* _THE PROBLEM_: Filter the listing below and copy every line that contains the string "size", matching case exactly.

-- RECORDS PROVIDED follows --

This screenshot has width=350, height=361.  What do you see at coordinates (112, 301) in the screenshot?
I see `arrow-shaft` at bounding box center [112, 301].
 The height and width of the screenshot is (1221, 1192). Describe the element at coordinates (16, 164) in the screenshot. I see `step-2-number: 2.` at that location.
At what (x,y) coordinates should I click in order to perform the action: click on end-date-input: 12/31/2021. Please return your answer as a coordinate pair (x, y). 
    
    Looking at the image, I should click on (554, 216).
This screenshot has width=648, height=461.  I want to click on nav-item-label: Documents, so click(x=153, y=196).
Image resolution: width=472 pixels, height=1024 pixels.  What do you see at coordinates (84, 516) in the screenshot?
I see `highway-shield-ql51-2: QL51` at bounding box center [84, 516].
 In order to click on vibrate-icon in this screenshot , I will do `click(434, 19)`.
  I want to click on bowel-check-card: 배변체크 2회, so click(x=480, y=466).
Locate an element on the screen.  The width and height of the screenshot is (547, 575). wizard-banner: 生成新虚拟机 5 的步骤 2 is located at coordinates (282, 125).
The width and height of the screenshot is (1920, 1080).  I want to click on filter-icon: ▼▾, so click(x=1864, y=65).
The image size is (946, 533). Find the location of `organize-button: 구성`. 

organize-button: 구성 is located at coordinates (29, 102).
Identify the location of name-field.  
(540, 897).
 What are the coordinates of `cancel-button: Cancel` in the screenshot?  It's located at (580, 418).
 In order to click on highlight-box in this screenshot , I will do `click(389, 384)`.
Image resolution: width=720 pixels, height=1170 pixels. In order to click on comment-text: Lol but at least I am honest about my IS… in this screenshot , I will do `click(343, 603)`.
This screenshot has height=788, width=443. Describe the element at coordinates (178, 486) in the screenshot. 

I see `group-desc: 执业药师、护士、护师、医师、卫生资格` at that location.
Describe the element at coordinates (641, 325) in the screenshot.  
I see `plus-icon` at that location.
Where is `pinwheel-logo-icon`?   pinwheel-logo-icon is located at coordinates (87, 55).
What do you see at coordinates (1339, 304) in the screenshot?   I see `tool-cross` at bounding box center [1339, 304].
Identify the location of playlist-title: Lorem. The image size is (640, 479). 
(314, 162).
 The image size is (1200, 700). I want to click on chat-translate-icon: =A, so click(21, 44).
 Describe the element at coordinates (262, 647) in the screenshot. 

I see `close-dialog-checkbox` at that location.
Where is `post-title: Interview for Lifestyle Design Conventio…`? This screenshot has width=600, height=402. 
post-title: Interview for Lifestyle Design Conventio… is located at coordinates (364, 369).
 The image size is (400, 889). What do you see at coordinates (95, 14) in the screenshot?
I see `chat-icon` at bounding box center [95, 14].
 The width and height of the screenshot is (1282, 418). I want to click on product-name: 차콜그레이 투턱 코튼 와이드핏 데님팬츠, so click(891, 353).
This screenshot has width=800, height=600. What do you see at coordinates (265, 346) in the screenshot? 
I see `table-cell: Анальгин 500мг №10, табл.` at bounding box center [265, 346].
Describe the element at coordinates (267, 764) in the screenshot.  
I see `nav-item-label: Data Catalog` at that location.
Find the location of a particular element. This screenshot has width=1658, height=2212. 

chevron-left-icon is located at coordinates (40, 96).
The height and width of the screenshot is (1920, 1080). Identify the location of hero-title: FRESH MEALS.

-- RECORDS PROVIDED concluded --

* _SOLUTION_:
The image size is (946, 533). Find the location of `organize-button: 구성`. 
Identify the location of playlist-title: Lorem. The image size is (640, 479). 
 The image size is (1200, 700). I want to click on chat-translate-icon: =A, so click(21, 44).
 The image size is (400, 889). What do you see at coordinates (95, 14) in the screenshot?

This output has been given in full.